I would have loved to have stayed in Congress for a while longer, but so do most of the staffers who reach the legislative assistant level; and as such, there were not many openings available for me when I was told that my service in that office was at an end. I was eventually picked up by a federal agency as one of their congressional liaisons, so I was happy to at least remain keyed in to the Capitol culture. However, working with Congress from the outside—and as any semblance of comity there evaporated—I less and less romanticized about going back to working within the Capitol’s walls.

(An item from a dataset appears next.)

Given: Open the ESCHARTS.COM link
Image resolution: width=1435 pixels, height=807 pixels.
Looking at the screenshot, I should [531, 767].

If you want to understand the experience of a congressional staffer in short, here it is:
Highly skilled and intelligent twenty- and thirtysomethings who want to demonstrate their value and make a worthy contribution to the direction of their country. They know that there are many, many people out there who would love to have their jobs, given the prestige of it, and work fervently to deliver results to their members to demonstrate their worth. The job is high-stress and high-volume and carries high expectations, even if 9 in 10 Americans think you and your members aren’t working at all (which doesn’t help morale much). They are grossly underpaid. Burn-out is extraordinarily common, depending on the member’s expectations. Some congressional offices I worked with had 50 to 60 percent annual turnover!
A lot of staffers these days view working in Congress as a stepping stone to post-graduate education, typically law school, or as a networking opportunity to find something else. I don’t begrudge them for this—all staffers know that their careers are tied to the fortunes of the members they work for and they’d be fools not to keep something on the back burner—but it does mean fewer and fewer are really taking the time to learn and invest in their issues, since they’re putting a few years’ limit on their careers.

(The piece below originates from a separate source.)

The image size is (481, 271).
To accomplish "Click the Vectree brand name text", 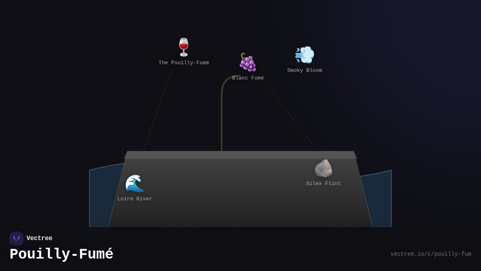I will pos(39,238).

I should also say that it’s easy for staffers to become arrogant in their positions. They know that they’ve been hired at the top of a very competitive and qualified applicant pool (openly advertised positions will receive hundreds to thousands of applications), and there’s a certain amount of pride that comes in the knowledge that elected officials are placing trust in you to represent them and the people who voted for them in however limited a capacity. That being said, the best staffers are the ones who approach their job with humility, knowing that they have a rare opportunity that carries a great burden of responsibility—and that can be ended by one bad election or a change in a member’s fortunes.
I was and remain extraordinarily proud of the time I spent working in Congress, even if the institution itself isn’t exactly a beacon of pride these days. I had the opportunity to work with some extraordinarily talented people and gained valuable insights to the issues impacting the country. Certainly there’s more that I wish I could have done with my time, and wish I could have had more time to do it, but I’m not sad to have moved on. I just keep my fingers crossed that the staffers who fill the positions these days maintain or exceed that dedication.